After their first bout ended in a somewhat controversial / somewhat appropriate draw, Tyson Fury erased all doubts about who was the better fighter in his rematch with Deontay Wilder. Fury dropped Wilder twice, hurting him badly in the third round with a shot to the ear that left Wilder on wobbly legs until one of his cornermen mercifully stopped the fight in the 7th round (watch the highlights here). It was a masterful performance that left everyone excited to see what was next for the “Gypsy King.”

It’ll probably a rematch with Deontay Wilder ... both men had a rematch clause written into their contracts, and their rivalry has turned into a very lucrative affair.

Meanwhile, we don’t think we’re in the minority wanting a Tyson Fury vs. Anthony Joshua fight.

But that hasn’t stopped a couple of UFC heavyweights from throwing their hat into the ring, calling out Fury on social media. First there’s heavyweight champ Stipe Miocic, who may just be excited at the prospect of fighting in a sport where the glove design prevents horrific eye trauma instead of encouraging it.

And then there’s Francis Ngannou, who we’d honestly rather see fight Deontay.

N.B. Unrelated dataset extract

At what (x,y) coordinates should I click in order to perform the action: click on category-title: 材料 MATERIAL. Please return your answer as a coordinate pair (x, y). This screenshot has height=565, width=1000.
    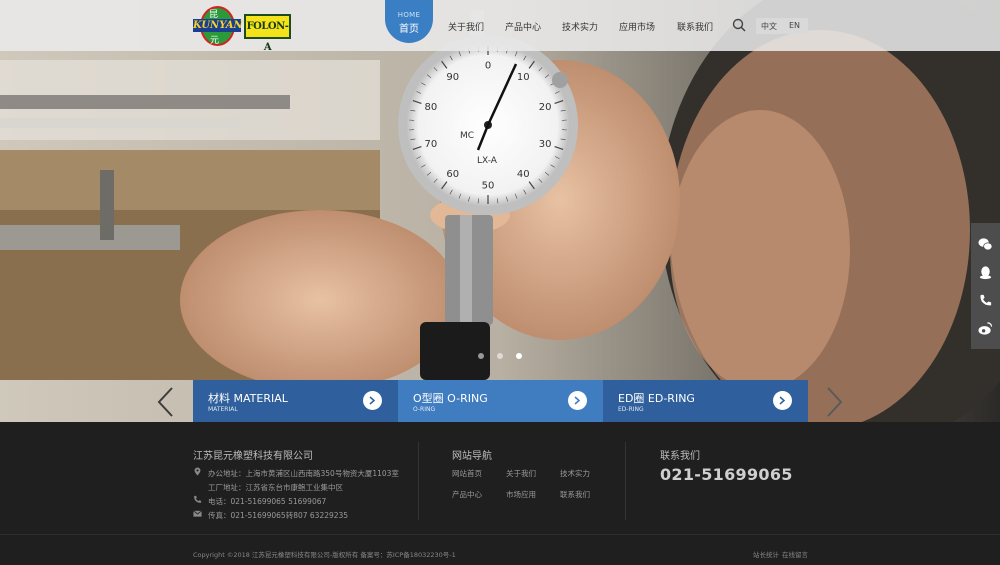
    Looking at the image, I should click on (248, 398).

Of course, there’s no reason for Stipe or Francis to step into the boxing ring to get wrecked by Fury ... other than the benjamins. Tyson Fury reportedly made somewhere between $25 and $40 million dollars in the Wilder rematch. Even as the man who managed to defend the heavyweight belt more than any other UFC heavyweight, Stipe Miocic hasn’t even sniffed the bottom end of that estimate when you add up every cent ever paid to him by the UFC. You could throw Francis Ngannou’s lifetime MMA earnings to the pile and still not be even close.

You’d think after the latest news story underscoring the pathetic state of UFC fighter pay, their athletes would be talking union. Instead it’s more of the same: weak attempts to build support for a lucrative crossover fight that the UFC will never allow.